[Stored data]
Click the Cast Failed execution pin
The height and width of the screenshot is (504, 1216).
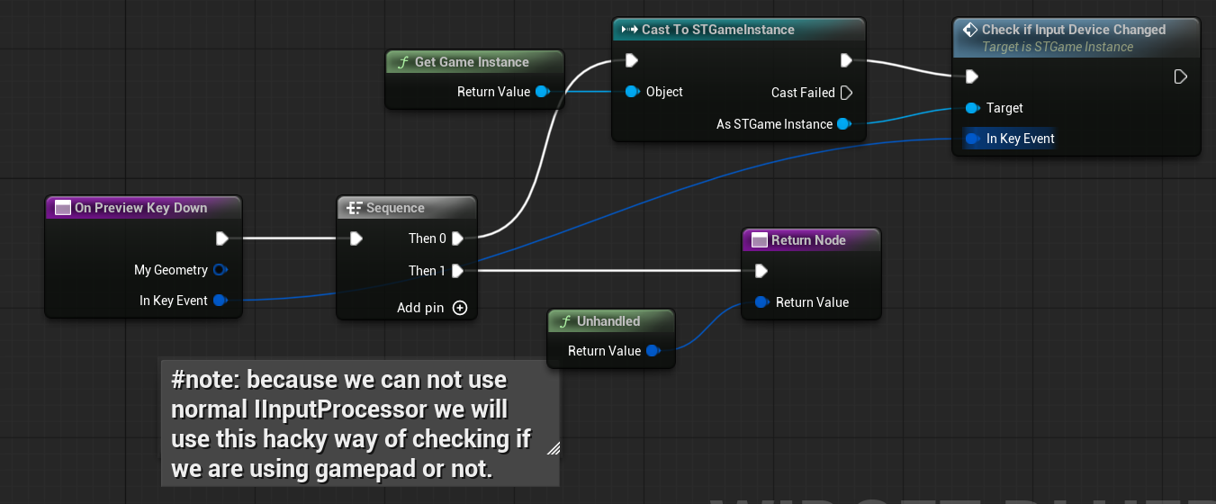click(844, 93)
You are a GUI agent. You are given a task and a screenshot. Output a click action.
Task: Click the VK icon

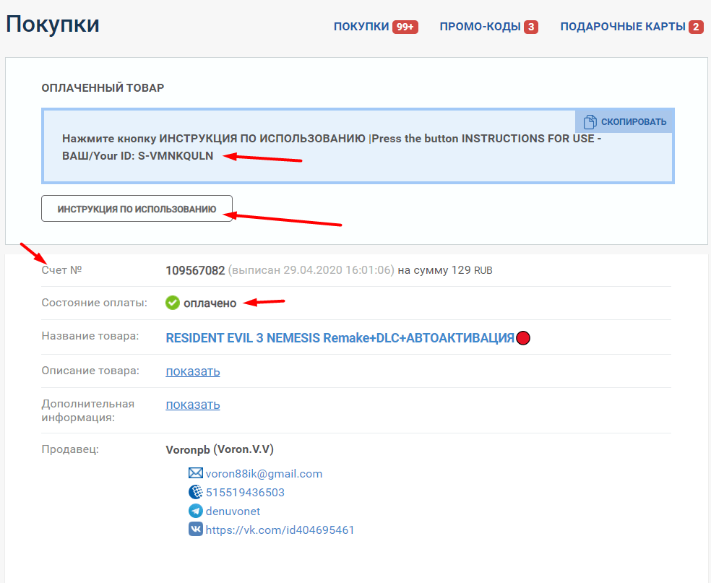coord(195,530)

WHAT IS BEING ASKED: Without the images, write out all of the records exactly.

EXERCISE SOLUTION:
Click the Cast Failed execution pin
The height and width of the screenshot is (504, 1216).
click(844, 93)
You are a GUI agent. You are given a task and a screenshot. Output a click action.
Task: Click the VK icon

coord(195,530)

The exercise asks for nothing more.